The required answer is each line in the entries below where "computer" occurs.

[Records from a data collection]
::::::
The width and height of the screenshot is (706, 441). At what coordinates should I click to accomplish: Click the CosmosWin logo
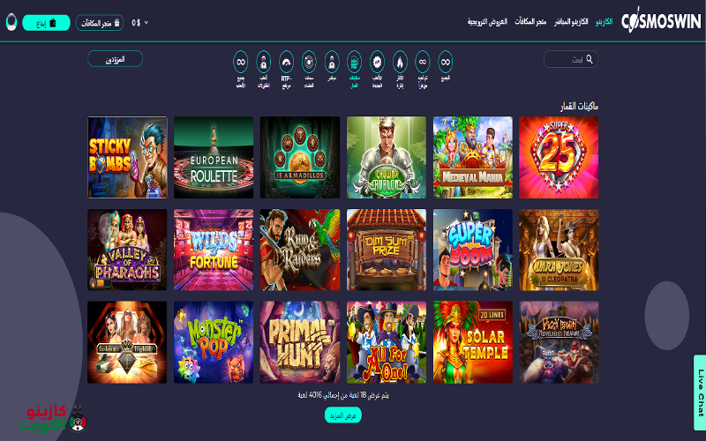[661, 21]
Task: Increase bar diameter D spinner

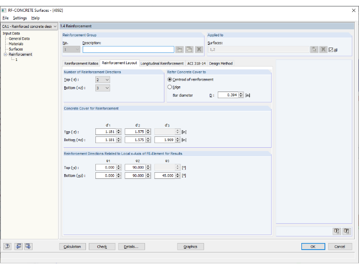Action: (x=240, y=93)
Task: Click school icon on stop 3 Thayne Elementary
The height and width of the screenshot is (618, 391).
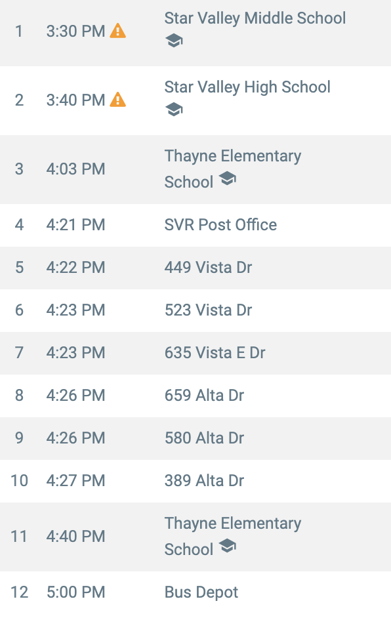Action: [228, 178]
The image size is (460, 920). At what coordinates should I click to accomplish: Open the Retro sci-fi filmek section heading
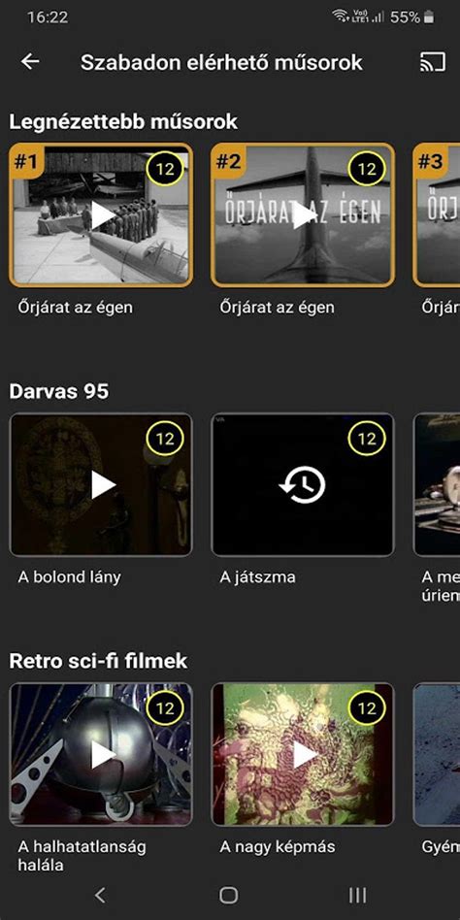[99, 661]
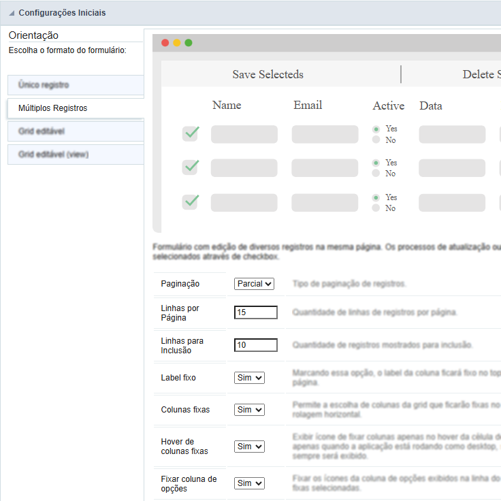This screenshot has width=501, height=501.
Task: Click the green circle in preview window
Action: pyautogui.click(x=189, y=43)
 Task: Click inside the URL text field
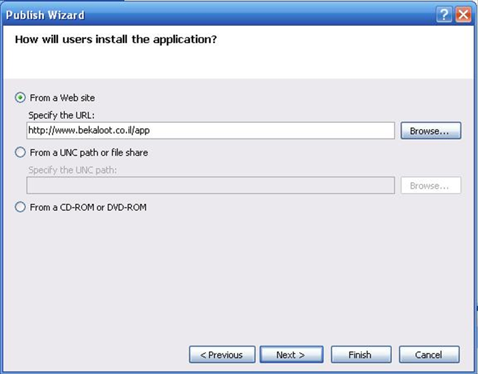(210, 130)
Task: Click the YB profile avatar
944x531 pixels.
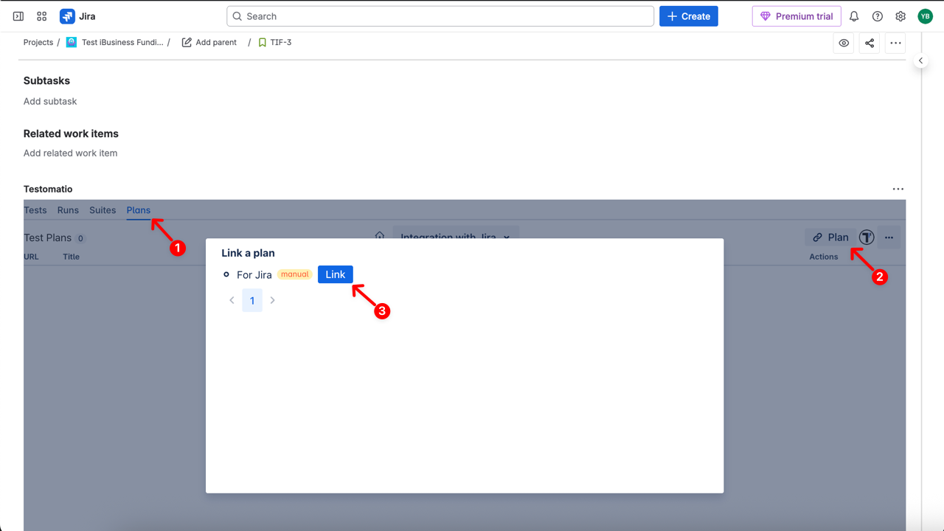Action: tap(925, 16)
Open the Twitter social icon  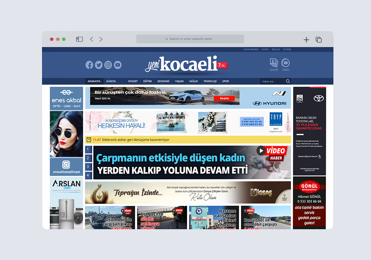(99, 65)
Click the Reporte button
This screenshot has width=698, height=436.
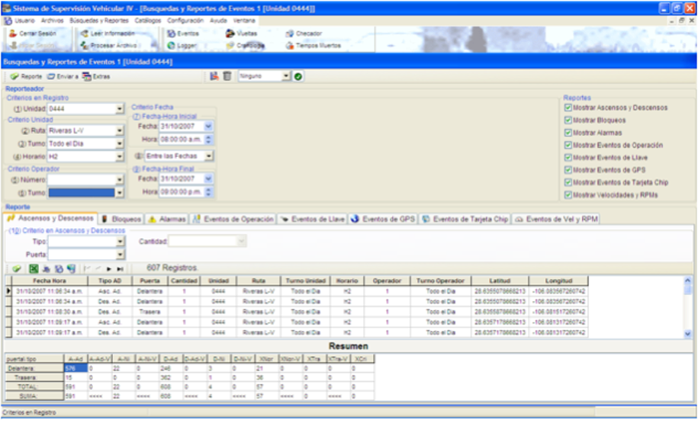27,76
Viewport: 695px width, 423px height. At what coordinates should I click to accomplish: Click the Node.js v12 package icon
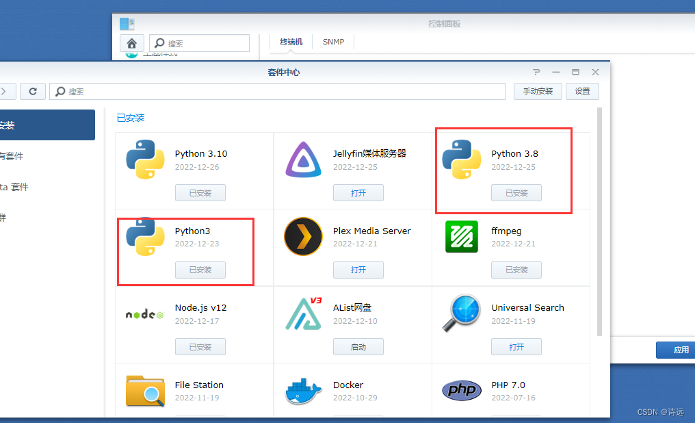point(145,313)

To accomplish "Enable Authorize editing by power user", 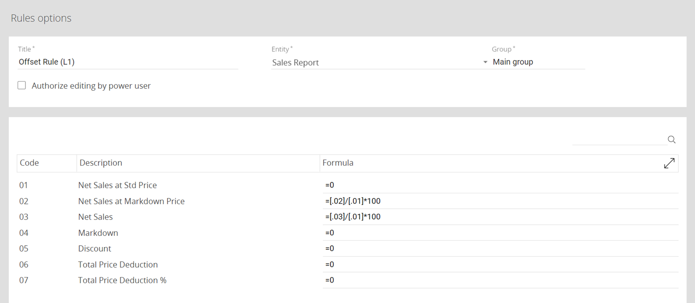I will coord(22,86).
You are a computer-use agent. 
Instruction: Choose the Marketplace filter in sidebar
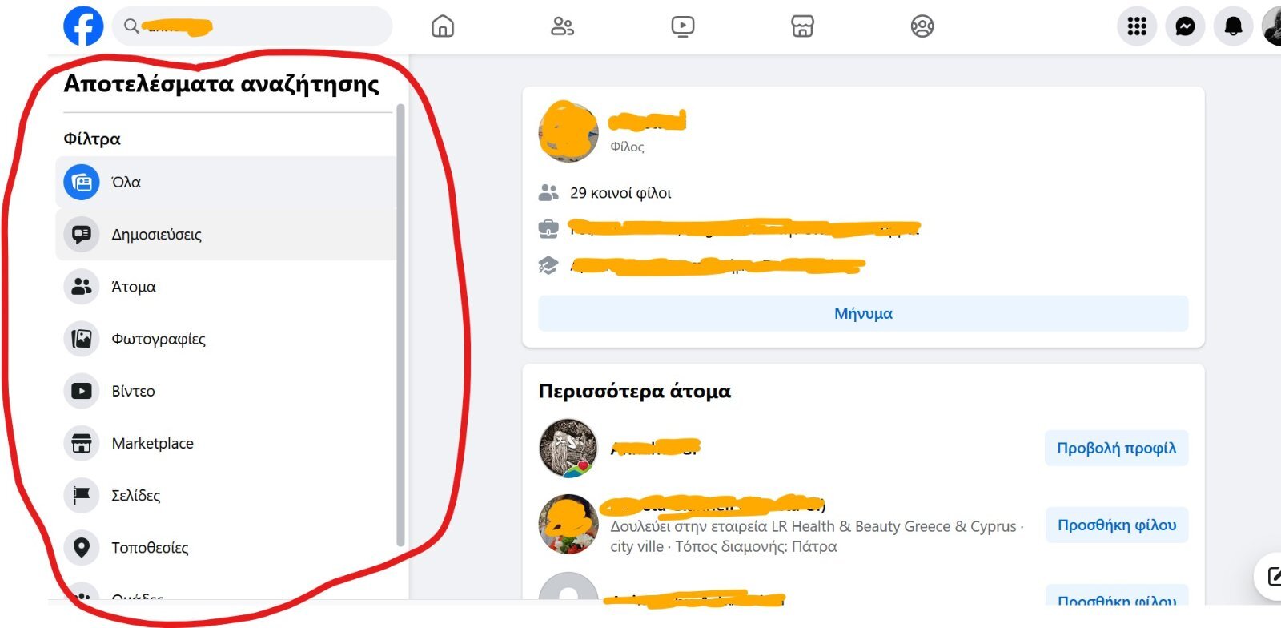point(226,443)
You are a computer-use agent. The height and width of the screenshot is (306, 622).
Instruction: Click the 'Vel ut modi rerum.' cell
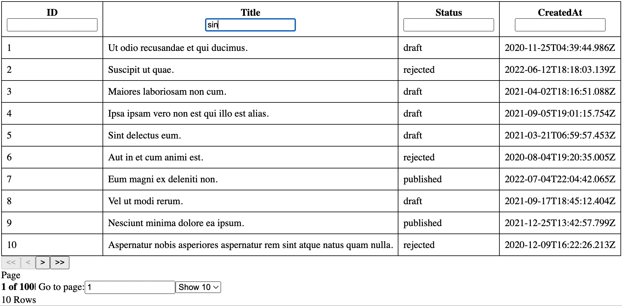tap(145, 201)
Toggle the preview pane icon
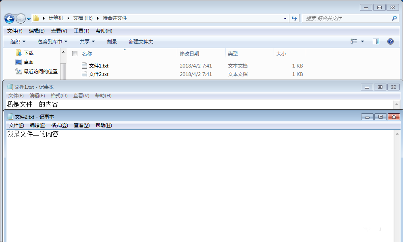 [376, 41]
::::::
**SOLUTION BELOW:**
You are a computer-use agent. 
You are a computer-use agent. The height and width of the screenshot is (306, 622).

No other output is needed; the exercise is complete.